Here is a rough example of how I configured my local client to talk to the Ansible MCP server. You’ll need your AAP controller URL and a token (please, for the love of security, create a dedicated token with limited scopes, don’t use your admin creds).
{
"mcpServers": {
"ansible-platform": {
"command": "uv",
"args": [
"run",
"mcp-server-ansible",
"--controller-url", "https://aap.internal.example.com",
"--api-token", "YOUR_TOKEN_HERE",
"--ssl-verify", "false"
]
}
}
}
(Side note: Yes, I set SSL verify to false because it’s my lab environment. Don’t do that in prod. I know you will, but I have to say you shouldn’t.)
The Scary Part: Letting AI Drive
Reading logs is one thing. That’s passive. It’s safe. The real power—and the real danger—comes when you let the model take action.
After finding the permission error, I tried something risky. I asked:
“Run the ‘Remediate Permissions’ job template on web-01.”
The model recognized the tool launch_job_template. It asked me to confirm the parameters (which is a nice safety rail built into the protocol). I clicked “Approve,” and boom—job launched. I watched the status update in real-time in the chat window.
This is where “ChatOps” finally feels real. We’ve been trying to do this with regex-based Slackbots for a decade, and it always sucked because you had to remember the exact syntax: !deploy app=web env=prod branch=main. If you missed a space, nothing happened.
With the MCP server, I can be sloppy. I can say “Fix the web permissions” or “Rerun that permission fix thing,” and because the LLM understands the context of available job templates, it figures it out.
Use Cases That Actually Make Sense
After a few days of tinkering, here are the patterns I think are actually viable for production (once this tech preview stabilizes):
1. The “What Changed?” Detective
Connecting the MCP server allows the AI to query audit logs. You can ask, “Who modified the firewall job template yesterday?” and get an instant answer. This is huge for post-incident reviews.
2. Parameter Validation
Before launching a big job, I had the AI check the inventory variables. “Check the variables for the ‘Database Patch’ job. Are we targeting the right version?” The model pulled the inventory data via MCP, read the target_version variable, and confirmed it was set to 14.2. Much faster than navigating the UI.
3. Generating Playbooks with Context
This is the big one. Instead of asking ChatGPT to write a generic playbook, you can ask your local MCP-connected model to “Write a playbook to install Redis that matches the style and tagging conventions of my existing ‘Apache’ playbook.” The model can read your existing templates (if you give it access) and mimic your style. No more fighting over indentation or variable naming conventions.

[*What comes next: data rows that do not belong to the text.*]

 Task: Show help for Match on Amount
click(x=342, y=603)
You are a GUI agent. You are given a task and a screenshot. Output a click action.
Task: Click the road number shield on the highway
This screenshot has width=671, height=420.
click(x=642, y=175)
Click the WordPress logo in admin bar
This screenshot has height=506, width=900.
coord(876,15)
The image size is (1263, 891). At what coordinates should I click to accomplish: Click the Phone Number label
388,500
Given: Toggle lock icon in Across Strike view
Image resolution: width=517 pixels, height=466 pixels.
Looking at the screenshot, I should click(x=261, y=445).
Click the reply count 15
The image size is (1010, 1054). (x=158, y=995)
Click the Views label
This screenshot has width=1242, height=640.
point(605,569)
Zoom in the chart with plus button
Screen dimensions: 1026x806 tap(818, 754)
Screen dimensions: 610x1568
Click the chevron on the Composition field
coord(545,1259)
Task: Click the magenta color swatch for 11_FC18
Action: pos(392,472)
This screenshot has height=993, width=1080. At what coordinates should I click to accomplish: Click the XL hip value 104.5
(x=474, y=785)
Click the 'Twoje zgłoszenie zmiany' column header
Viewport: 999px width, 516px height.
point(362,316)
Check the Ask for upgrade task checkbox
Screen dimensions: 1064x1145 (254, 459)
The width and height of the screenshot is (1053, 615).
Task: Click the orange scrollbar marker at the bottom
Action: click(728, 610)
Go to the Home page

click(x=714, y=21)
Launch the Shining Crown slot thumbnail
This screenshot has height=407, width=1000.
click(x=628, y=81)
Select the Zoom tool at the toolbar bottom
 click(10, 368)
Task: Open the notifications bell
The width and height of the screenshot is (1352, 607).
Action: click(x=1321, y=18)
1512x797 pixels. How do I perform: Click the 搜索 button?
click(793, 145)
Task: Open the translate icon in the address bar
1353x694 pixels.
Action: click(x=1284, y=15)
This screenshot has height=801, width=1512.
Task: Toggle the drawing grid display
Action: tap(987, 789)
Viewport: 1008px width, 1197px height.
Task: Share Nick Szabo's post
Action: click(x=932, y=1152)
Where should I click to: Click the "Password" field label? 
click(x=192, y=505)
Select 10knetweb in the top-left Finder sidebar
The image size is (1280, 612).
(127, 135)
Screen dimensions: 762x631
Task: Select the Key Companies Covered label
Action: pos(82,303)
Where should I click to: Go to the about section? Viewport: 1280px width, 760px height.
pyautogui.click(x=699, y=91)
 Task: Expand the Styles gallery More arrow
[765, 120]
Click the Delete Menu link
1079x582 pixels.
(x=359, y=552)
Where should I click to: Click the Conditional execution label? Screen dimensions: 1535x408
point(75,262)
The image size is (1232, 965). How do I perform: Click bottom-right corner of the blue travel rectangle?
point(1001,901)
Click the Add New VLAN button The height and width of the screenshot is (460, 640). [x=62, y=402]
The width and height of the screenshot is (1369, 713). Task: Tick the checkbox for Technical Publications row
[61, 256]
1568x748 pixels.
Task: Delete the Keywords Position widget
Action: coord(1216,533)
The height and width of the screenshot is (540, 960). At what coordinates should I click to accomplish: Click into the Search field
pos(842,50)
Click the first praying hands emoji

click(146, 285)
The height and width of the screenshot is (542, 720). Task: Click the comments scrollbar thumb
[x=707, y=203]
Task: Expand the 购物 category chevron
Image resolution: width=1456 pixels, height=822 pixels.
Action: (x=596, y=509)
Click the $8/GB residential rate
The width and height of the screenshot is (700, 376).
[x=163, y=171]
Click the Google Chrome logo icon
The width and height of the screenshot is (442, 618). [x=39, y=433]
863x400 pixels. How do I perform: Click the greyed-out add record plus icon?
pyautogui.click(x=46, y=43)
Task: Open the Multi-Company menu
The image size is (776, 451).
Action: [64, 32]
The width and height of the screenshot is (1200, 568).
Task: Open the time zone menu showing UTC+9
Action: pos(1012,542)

The Elephant in the Room: Security
Look, hooking an LLM directly into your automation platform is basically giving a robot the keys to your data center. If the model gets confused, or if someone prompt-injects it, could it launch a destructive job?
Theoretically, yes. That’s why the MCP implementation for Ansible is crucial. It respects the RBAC (Role-Based Access Control) of the token you provide. If the token can’t launch the “Destroy Cluster” job, neither can the AI.
My advice? Create a specific “AI User” in AAP. Give it Read Only access to most things, and Execute access only to specific, safe remediation job templates. Don’t give it System Admin privileges. Just don’t.
Is It Ready?
It’s a tech preview, so expect bugs. I had the connection drop twice, and once the model got stuck in a loop trying to fetch job events for a job that didn’t exist. But the potential is undeniable.
For the first time, I’m not just pasting code snippets. I’m having a conversation with my infrastructure. And it’s talking back.